Count, in the entries, the lines with "Miasto". Answer with the number only.
────────────────
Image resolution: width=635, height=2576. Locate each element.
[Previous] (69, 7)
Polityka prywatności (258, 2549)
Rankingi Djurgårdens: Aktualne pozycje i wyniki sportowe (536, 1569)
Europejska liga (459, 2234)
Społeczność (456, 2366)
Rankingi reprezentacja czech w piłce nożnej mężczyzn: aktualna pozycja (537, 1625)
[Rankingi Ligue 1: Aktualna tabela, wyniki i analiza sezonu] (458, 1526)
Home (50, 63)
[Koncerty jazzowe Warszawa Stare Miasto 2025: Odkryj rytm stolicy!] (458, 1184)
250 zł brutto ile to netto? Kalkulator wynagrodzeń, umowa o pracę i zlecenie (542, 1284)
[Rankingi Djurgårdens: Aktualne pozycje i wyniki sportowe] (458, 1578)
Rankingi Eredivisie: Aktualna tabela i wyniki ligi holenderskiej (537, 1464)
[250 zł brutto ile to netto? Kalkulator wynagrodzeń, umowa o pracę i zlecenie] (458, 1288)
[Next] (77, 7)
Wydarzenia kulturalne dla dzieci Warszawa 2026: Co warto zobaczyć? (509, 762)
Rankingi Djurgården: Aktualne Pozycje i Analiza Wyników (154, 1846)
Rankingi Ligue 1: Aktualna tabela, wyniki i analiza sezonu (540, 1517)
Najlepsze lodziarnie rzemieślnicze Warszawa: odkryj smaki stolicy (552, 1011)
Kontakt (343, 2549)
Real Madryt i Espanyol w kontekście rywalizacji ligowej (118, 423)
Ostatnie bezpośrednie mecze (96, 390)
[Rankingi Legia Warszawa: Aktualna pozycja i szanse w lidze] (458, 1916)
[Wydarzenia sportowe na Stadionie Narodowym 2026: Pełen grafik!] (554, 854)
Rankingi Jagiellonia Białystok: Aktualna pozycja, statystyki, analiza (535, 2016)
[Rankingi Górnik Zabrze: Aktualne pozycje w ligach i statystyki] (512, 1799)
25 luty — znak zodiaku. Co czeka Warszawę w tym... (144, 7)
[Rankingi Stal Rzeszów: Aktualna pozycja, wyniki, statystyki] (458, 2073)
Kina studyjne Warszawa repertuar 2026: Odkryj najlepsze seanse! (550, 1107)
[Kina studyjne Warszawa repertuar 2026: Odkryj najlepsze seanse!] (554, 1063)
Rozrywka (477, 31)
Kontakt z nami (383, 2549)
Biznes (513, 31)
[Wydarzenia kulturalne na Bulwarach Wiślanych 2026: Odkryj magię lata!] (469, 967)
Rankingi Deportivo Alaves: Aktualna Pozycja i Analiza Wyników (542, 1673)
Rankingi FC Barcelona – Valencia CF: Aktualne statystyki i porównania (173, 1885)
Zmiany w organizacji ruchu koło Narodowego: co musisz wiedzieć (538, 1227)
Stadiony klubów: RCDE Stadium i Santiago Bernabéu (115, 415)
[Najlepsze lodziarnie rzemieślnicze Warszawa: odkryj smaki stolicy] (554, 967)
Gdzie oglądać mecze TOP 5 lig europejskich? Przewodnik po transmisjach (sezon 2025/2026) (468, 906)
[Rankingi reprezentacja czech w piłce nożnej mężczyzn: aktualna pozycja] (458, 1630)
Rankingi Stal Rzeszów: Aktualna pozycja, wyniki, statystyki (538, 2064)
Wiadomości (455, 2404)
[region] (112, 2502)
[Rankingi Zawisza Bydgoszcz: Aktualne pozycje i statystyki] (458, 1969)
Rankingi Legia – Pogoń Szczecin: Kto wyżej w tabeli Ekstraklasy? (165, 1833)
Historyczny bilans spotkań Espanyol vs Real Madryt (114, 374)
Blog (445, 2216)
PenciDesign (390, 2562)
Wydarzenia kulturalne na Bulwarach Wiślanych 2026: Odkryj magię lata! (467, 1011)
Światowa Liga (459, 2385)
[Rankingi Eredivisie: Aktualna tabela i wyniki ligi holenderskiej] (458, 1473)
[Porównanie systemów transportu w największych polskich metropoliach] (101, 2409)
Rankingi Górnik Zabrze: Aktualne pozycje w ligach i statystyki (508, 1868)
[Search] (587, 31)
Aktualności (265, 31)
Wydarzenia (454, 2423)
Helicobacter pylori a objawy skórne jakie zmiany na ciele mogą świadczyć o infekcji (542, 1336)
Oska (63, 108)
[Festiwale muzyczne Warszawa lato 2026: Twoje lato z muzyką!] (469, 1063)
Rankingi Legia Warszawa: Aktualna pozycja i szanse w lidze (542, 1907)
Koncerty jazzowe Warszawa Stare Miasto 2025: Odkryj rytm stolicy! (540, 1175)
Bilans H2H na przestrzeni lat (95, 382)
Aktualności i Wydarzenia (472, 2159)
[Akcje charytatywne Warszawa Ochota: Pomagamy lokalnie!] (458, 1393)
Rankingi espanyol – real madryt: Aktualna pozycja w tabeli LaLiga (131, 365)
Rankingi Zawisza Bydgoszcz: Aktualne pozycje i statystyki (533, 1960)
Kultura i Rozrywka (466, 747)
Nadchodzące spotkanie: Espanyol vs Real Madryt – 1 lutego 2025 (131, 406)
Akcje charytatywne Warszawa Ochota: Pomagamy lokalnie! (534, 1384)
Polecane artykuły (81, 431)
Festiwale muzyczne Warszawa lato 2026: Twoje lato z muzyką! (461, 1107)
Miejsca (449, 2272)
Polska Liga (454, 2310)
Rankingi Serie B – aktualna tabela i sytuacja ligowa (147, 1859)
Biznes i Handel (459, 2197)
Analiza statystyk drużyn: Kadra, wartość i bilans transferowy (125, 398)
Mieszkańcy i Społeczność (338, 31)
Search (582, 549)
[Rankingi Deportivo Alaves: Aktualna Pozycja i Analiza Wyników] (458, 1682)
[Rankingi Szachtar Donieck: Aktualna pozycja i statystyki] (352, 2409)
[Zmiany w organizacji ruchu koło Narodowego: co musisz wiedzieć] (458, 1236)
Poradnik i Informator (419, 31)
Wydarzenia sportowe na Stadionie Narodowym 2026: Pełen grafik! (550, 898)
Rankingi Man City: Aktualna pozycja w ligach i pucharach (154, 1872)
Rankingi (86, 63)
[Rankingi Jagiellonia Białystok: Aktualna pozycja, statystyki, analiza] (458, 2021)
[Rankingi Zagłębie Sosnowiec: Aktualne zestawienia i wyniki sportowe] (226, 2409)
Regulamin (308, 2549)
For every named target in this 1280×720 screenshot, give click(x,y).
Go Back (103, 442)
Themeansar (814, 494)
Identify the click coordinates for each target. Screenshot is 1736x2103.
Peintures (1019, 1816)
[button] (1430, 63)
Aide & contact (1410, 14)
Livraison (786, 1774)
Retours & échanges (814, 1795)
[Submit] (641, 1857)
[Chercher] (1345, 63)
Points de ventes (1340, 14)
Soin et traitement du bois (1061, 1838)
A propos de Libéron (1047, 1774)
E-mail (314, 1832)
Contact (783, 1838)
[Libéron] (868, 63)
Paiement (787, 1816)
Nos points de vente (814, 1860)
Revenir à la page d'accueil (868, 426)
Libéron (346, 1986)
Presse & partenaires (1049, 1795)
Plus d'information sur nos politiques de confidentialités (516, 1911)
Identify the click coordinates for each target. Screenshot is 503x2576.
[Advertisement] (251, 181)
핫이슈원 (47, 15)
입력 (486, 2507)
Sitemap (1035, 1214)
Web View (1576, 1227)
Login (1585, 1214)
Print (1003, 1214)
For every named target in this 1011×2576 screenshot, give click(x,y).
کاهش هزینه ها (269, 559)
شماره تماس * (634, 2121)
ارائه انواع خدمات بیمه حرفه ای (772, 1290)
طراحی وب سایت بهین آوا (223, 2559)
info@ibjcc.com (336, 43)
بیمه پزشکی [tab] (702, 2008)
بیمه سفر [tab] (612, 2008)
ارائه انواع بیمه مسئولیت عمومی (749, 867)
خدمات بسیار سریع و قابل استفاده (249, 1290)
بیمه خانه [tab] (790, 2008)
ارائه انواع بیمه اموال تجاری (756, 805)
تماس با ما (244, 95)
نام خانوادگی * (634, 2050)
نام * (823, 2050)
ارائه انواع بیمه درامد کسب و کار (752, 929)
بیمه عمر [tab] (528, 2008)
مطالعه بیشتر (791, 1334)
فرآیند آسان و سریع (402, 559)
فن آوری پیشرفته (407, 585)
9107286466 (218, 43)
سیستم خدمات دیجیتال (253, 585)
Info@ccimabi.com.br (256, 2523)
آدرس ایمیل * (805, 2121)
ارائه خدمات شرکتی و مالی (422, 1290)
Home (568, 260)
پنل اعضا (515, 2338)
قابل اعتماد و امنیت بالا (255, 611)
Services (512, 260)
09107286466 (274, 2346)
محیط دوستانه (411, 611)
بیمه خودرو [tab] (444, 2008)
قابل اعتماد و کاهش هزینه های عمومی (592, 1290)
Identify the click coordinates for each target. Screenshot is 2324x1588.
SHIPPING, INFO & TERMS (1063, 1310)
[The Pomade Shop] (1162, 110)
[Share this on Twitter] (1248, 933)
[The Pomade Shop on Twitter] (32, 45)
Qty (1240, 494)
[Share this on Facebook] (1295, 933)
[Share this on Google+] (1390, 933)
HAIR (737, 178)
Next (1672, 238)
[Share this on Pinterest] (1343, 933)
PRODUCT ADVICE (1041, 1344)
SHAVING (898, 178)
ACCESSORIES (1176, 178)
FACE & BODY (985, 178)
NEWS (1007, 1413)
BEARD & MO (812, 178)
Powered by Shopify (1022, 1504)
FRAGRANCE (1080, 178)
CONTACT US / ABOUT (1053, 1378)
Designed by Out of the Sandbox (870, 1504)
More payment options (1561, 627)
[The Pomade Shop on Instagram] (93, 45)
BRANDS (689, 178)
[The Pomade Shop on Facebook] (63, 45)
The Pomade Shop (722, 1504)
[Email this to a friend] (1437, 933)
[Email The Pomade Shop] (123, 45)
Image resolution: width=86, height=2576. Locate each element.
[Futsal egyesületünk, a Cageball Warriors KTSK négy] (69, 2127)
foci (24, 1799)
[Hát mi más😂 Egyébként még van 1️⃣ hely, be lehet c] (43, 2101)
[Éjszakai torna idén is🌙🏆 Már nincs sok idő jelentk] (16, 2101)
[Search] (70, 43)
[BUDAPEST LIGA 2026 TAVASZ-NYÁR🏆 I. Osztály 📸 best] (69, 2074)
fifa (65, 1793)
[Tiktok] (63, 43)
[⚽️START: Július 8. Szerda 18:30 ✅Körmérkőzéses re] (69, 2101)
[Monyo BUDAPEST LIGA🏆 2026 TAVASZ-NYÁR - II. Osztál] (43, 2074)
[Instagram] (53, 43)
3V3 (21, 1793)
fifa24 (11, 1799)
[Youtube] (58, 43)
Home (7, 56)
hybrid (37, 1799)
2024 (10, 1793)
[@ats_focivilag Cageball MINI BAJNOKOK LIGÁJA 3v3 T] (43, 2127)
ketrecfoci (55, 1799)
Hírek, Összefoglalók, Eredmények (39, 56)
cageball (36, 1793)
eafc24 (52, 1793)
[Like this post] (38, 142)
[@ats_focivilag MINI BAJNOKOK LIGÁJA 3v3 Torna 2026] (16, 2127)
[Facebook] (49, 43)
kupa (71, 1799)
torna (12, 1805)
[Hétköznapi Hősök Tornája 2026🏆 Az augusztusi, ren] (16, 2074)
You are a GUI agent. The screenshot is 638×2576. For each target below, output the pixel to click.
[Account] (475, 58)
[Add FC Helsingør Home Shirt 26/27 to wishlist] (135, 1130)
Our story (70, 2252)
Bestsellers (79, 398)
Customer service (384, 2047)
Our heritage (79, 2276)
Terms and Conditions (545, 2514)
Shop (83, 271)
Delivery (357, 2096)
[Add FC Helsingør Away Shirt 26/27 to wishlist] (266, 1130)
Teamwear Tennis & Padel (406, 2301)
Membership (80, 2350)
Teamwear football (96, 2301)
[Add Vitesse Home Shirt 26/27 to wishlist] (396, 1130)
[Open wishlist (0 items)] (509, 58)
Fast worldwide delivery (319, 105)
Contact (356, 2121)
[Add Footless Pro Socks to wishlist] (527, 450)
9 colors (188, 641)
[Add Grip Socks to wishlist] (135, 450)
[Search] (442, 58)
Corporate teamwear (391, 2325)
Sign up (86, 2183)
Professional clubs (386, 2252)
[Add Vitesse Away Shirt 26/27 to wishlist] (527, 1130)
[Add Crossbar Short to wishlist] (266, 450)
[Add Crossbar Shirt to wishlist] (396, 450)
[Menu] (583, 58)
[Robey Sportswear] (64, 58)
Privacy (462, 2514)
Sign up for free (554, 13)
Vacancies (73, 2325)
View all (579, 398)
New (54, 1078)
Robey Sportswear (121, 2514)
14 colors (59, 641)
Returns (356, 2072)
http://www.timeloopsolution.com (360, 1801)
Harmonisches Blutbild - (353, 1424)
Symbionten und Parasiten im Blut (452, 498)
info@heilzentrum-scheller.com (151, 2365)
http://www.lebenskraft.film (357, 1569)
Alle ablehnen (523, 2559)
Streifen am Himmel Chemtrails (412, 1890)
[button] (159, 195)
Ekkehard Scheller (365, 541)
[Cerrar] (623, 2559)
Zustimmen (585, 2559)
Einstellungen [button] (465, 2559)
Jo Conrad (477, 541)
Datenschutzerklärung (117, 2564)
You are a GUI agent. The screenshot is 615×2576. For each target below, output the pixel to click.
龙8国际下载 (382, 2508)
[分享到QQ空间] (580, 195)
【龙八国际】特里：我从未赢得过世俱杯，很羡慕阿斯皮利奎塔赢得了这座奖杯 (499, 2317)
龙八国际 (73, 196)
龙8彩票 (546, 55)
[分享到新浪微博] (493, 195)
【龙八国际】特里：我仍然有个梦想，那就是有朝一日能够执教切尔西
────────────────
## ANSWER TO THIS PROBLEM
2